Es geht nicht darum, auf die Bratwurst zu verzichten, sondern um das richtige Drumherum und ein paar einfache Regeln.

So grillst du gesünder
- Gemüse grillen: Paprika, Zucchini und Mais sind perfekt für den Rost.
- Mageres wählen: Geflügel, Fisch und magere Stücke statt nur Fettiges.
- Nicht verbrennen: schwarze Stellen vermeiden, sie sind ungesund.
- Selbst marinieren: eigene Marinade statt fertiger, oft zuckriger Soßen.

Worauf es ankommt
Verbrannte und stark angekohlte Stellen enthalten Stoffe, die als gesundheitlich bedenklich gelten. Wer das Fleisch nicht zu heiß und nicht zu lange grillt und schwarze Stellen meidet, reduziert das Risiko deutlich.
Mindestens so wichtig ist die Vielfalt: Wer neben Fleisch auch Gemüse, Fisch und frische Salate auf den Tisch bringt, macht das Grillen automatisch ausgewogener.

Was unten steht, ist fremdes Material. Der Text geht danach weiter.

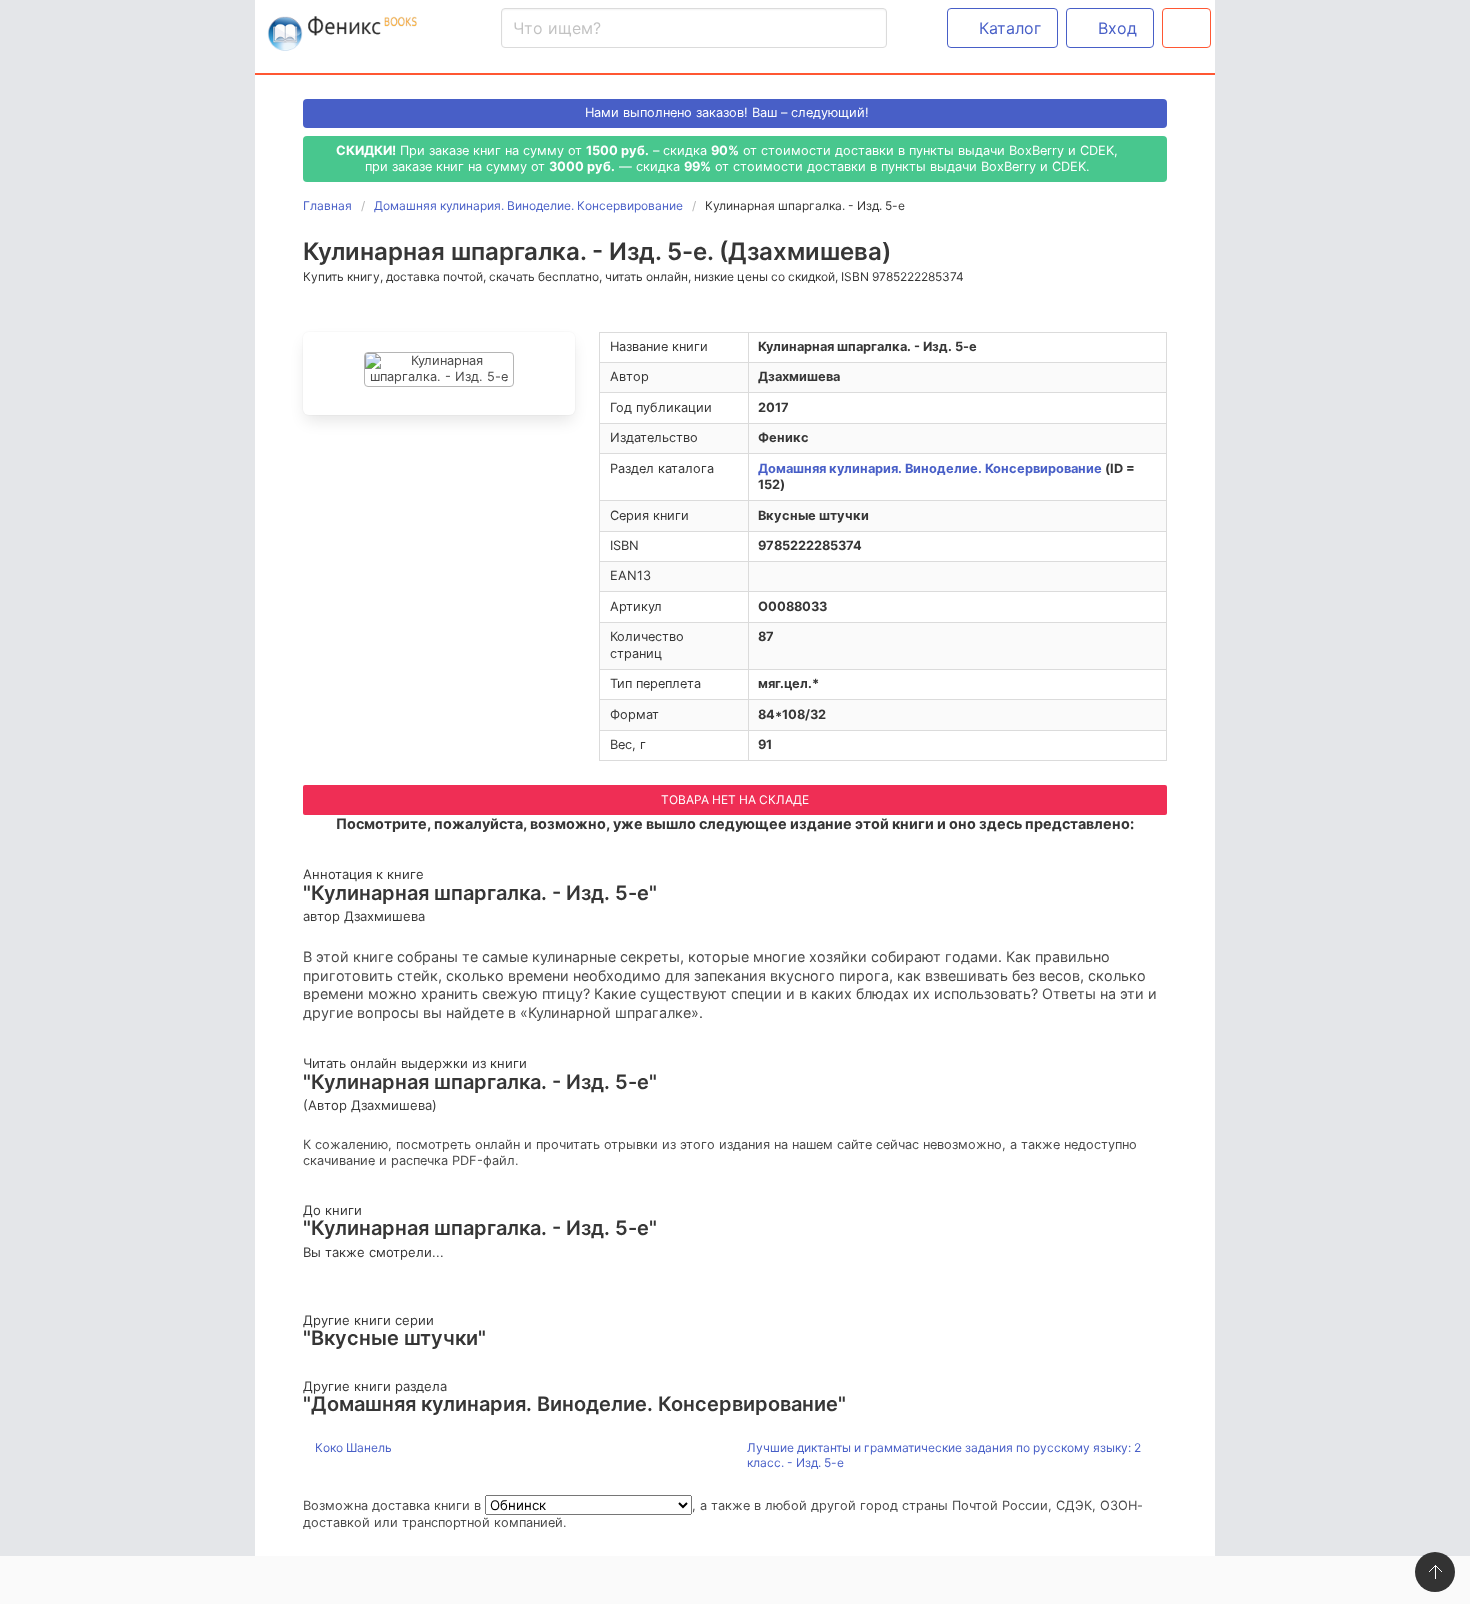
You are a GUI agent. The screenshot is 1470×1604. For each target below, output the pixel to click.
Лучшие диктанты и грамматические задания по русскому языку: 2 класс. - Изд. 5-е (944, 1455)
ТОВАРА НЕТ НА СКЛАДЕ (735, 799)
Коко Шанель (352, 1447)
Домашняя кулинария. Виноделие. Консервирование (930, 468)
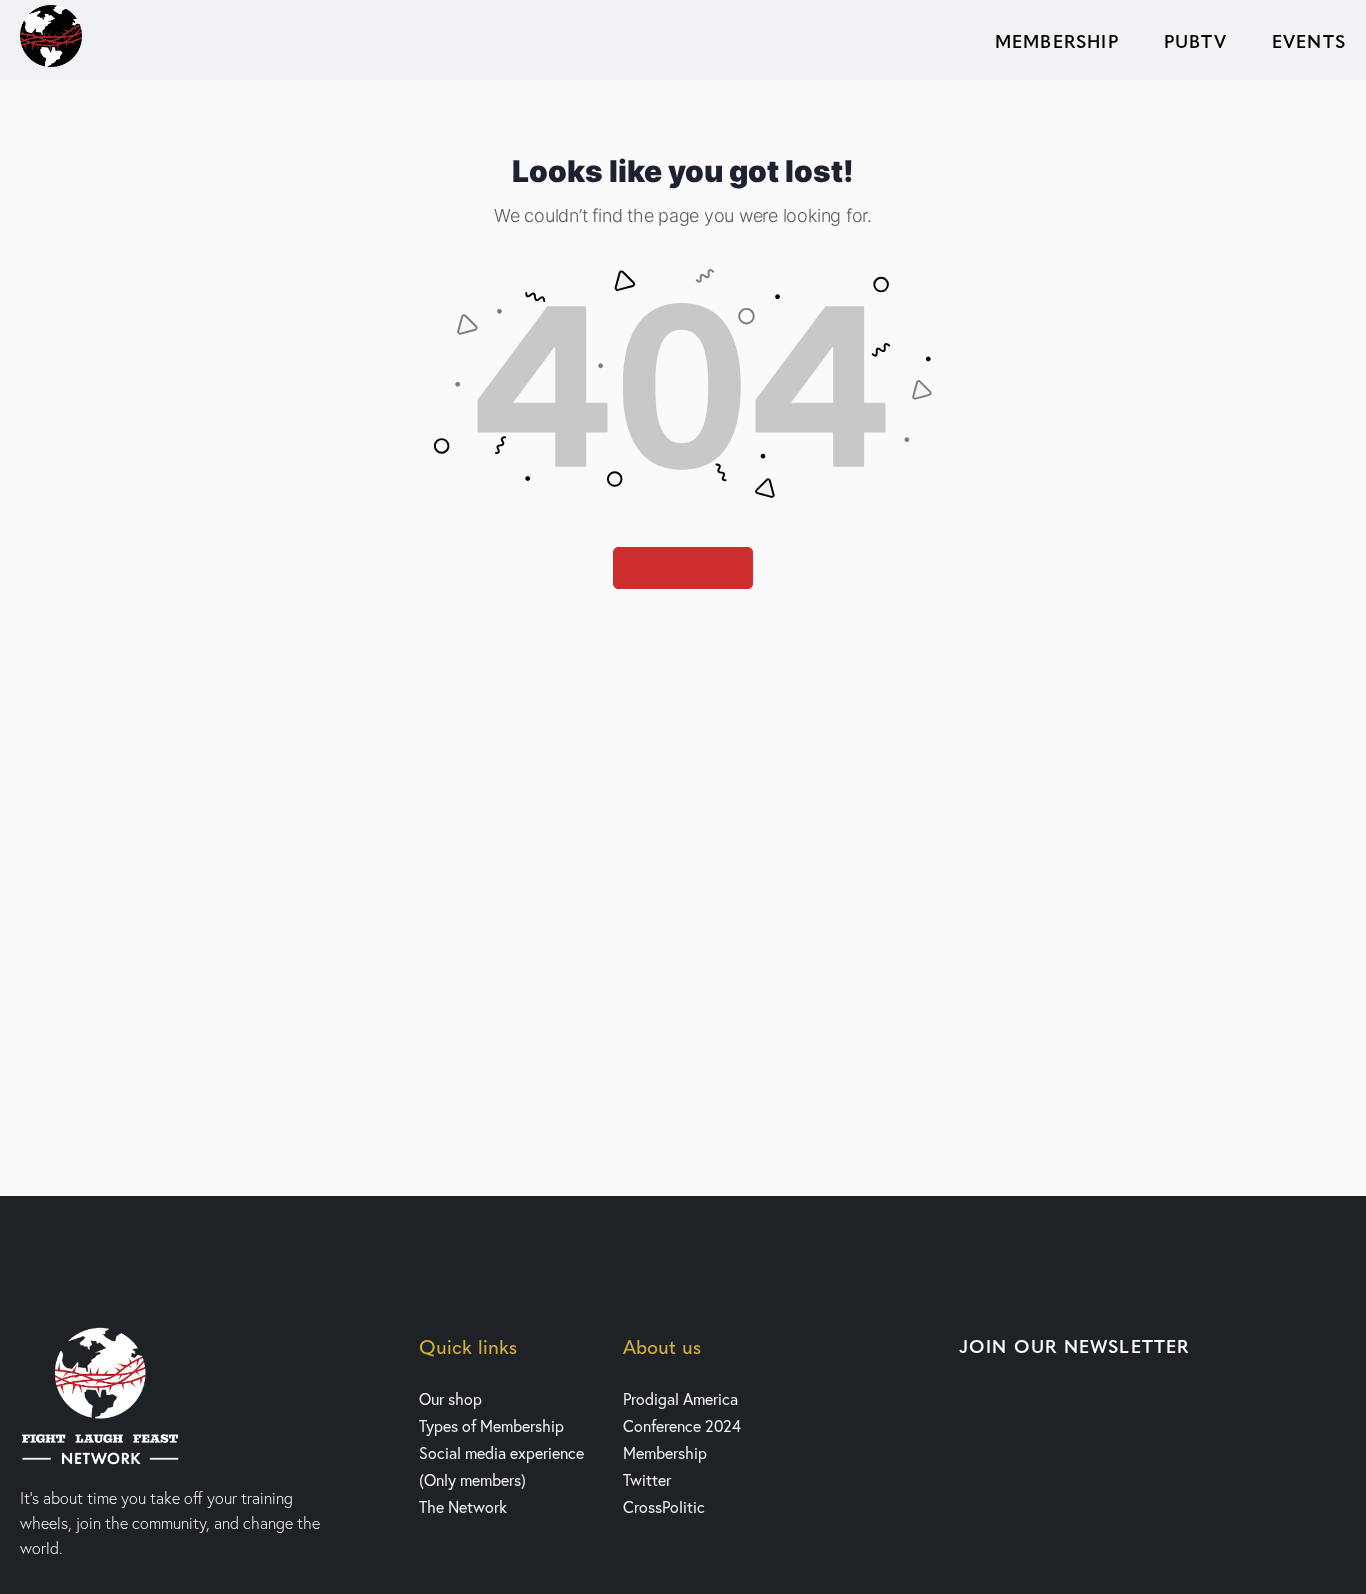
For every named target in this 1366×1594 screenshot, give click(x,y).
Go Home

So wird aus dem Grillabend eine bunte, gesunde Mahlzeit.
Genieße den Sommer
Gesund grillen heißt nicht verzichten, sondern clever ergänzen. Bring Gemüse und Fisch auf den Rost, wähle auch mal Mageres, vermeide Verbranntes und mach deine Marinade selbst. So bleibt das Grillvergnügen erhalten und tut deinem Körper trotzdem gut.